I was going to put some of the items in an Appendix, but actually, because the document is quite short, I just integrated it all throughout. My analysis section is probably a bit too long and i have gone over the word count because of this, but a lot of it is in tabular form so the reader can skip over it. But I was keen for them to get a sense of what my data looks like so they can see what I am working with.

My supervisor had suggested I include an outline of my whole thesis but I ran out of steam, so instead will take the time between now and the upgrade meeting to do this.

I submitted the document with the general feeling that there are problems with my document, but throughout I wrote sections as if speaking to the reader to tell them that “I know this bit needs development…I am aware of key authors but I have not yet tackled it…We can then discuss it in the actual upgrade meeting…”. I submitted knowing it could be better. I submitted knowing that some bits are not clear and that my academic writing it not all nice and perfect. But I submitted in the spirit of knowing that it is meant to be a constructive meeting.
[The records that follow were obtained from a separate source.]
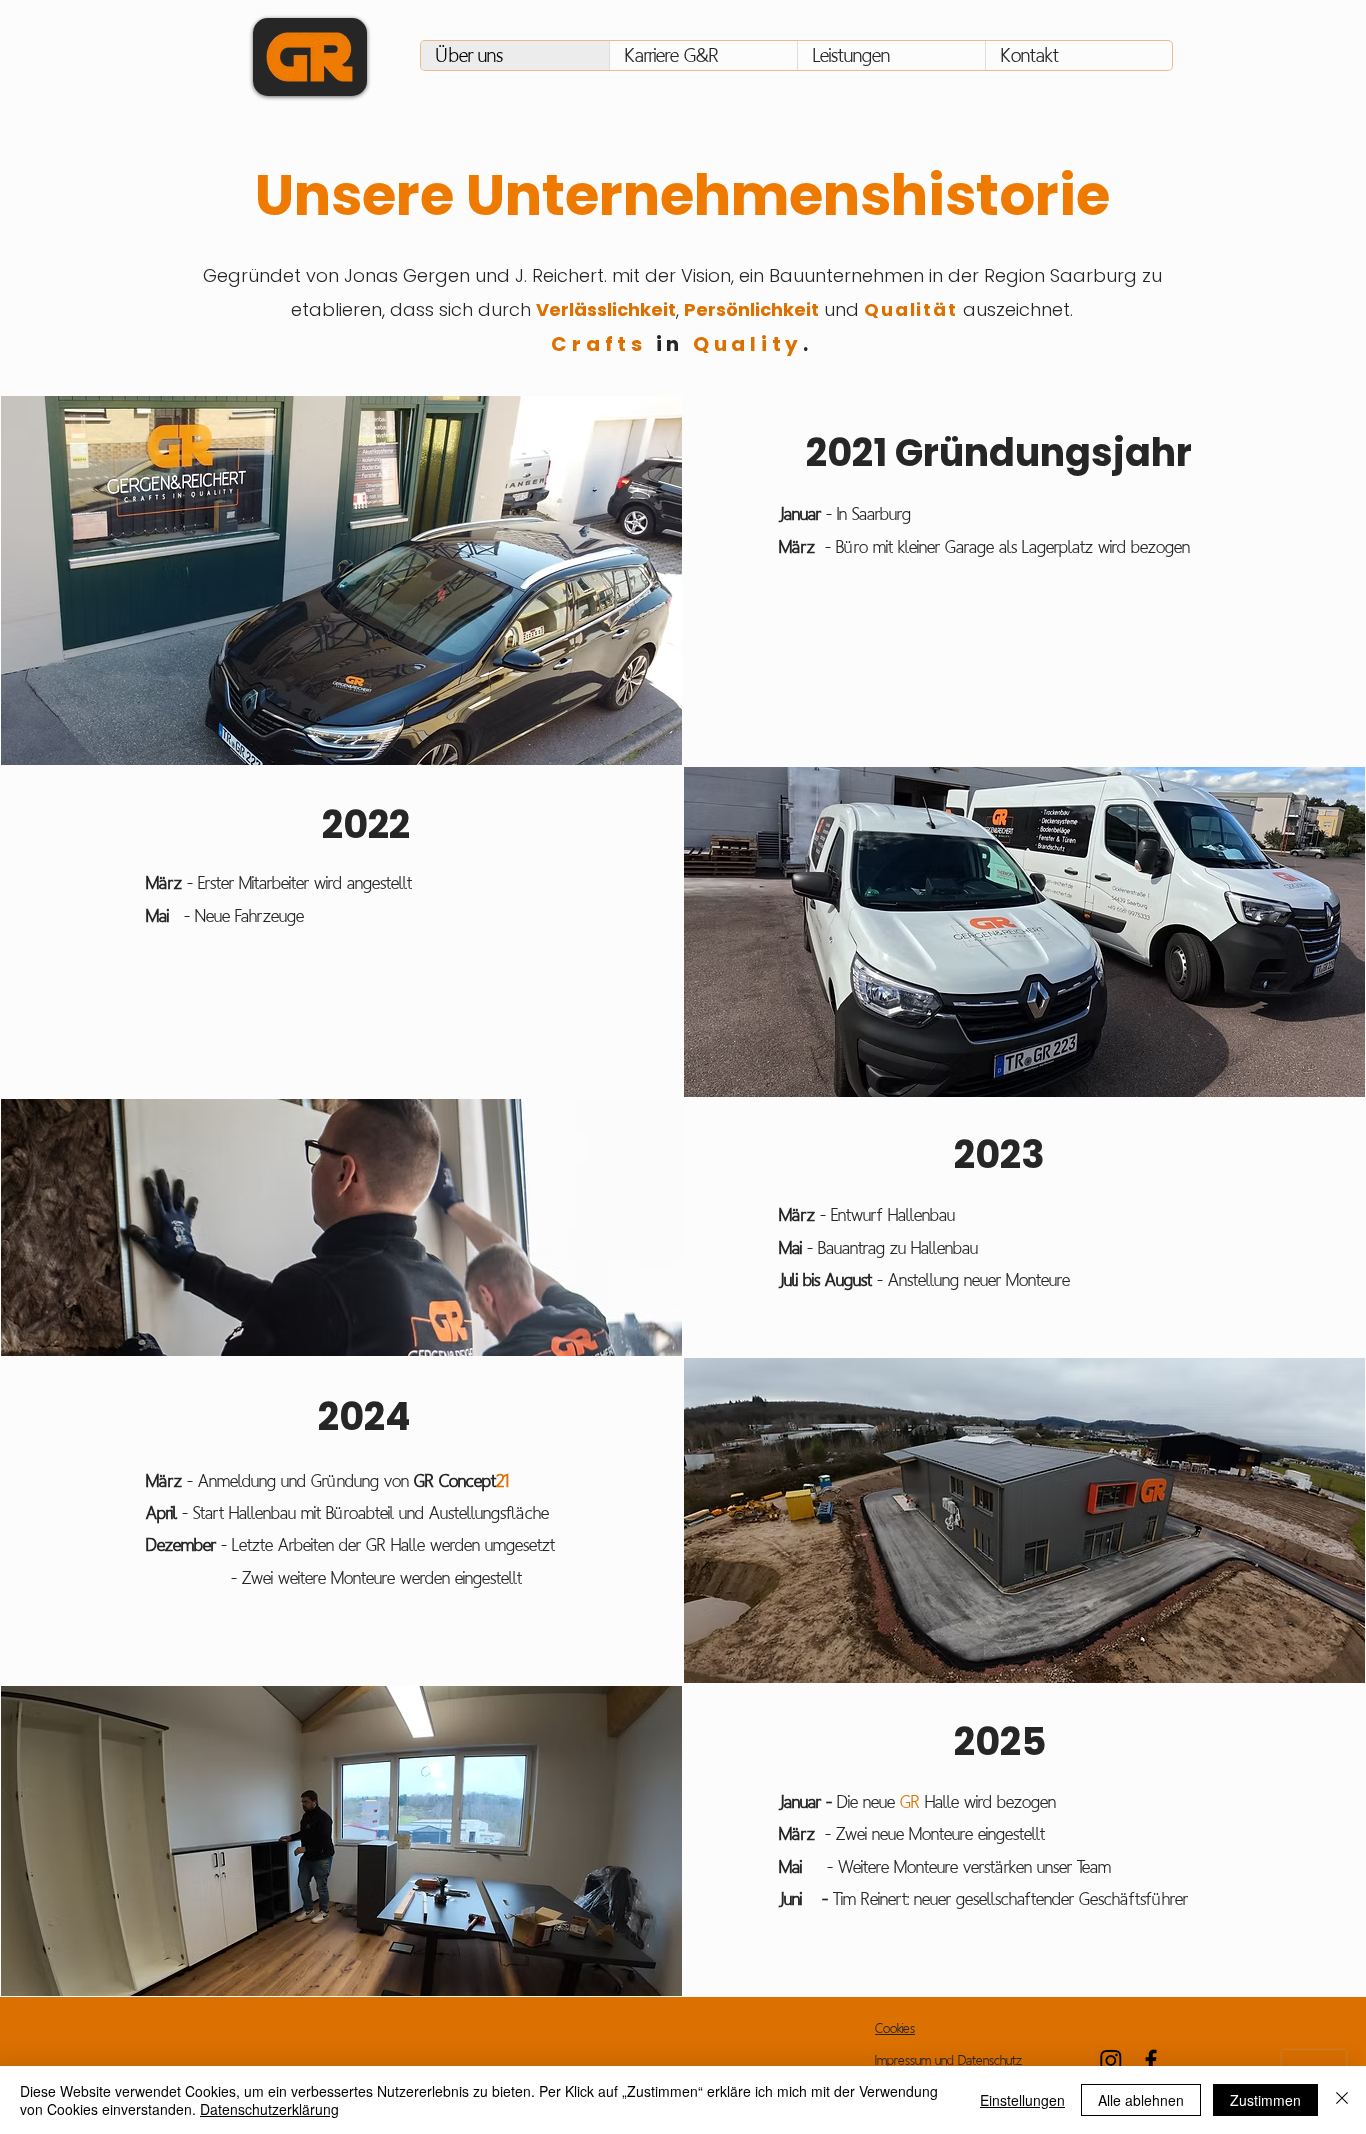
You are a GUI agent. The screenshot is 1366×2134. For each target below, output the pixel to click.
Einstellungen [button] (1022, 2100)
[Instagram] (1111, 2060)
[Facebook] (1151, 2060)
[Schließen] (1342, 2100)
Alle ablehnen (1141, 2100)
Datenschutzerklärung (269, 2109)
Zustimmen (1265, 2100)
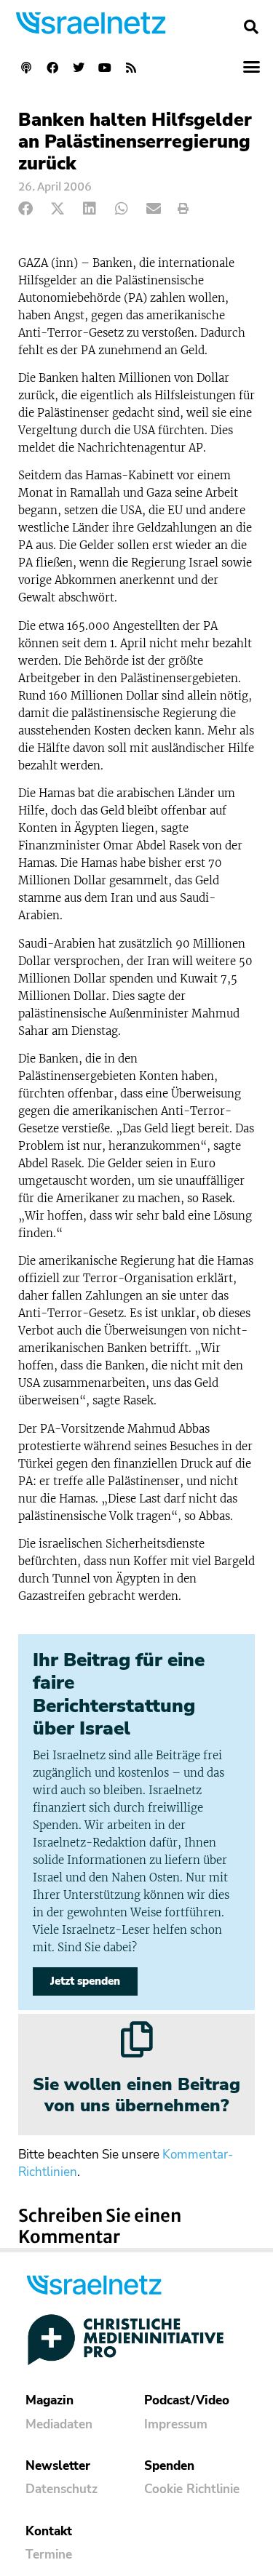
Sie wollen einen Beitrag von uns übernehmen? (136, 2095)
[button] (251, 26)
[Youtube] (104, 67)
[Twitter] (78, 67)
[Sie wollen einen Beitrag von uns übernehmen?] (137, 2039)
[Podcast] (26, 67)
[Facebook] (52, 67)
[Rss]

If I ‘fail’, we get 3 months to resubmit. So although that would be annoying, I do not necessarily feel it will be psychologically damaging as the idea is to make sure the project is right for a PhD.

So it is one hurdle to get over, but an important and useful one. The process of doing it was very useful as it really sped me up as I had been feeling that I had not really achieved much in the first year, but now I see that although the literature review is incomplete, as is the methodology, I can see what needs doing now and I feel that preparing for the upgrade meeting will really help me to understand more clearly what my project is all about and what I hope to do. So I am quite looking forward to the meeting, although have a funny feeling of embarrassment that so many intelligent professors will be reading my slightly crappy work. But that is just pride and wanting to be perfect. I will just have to get over it!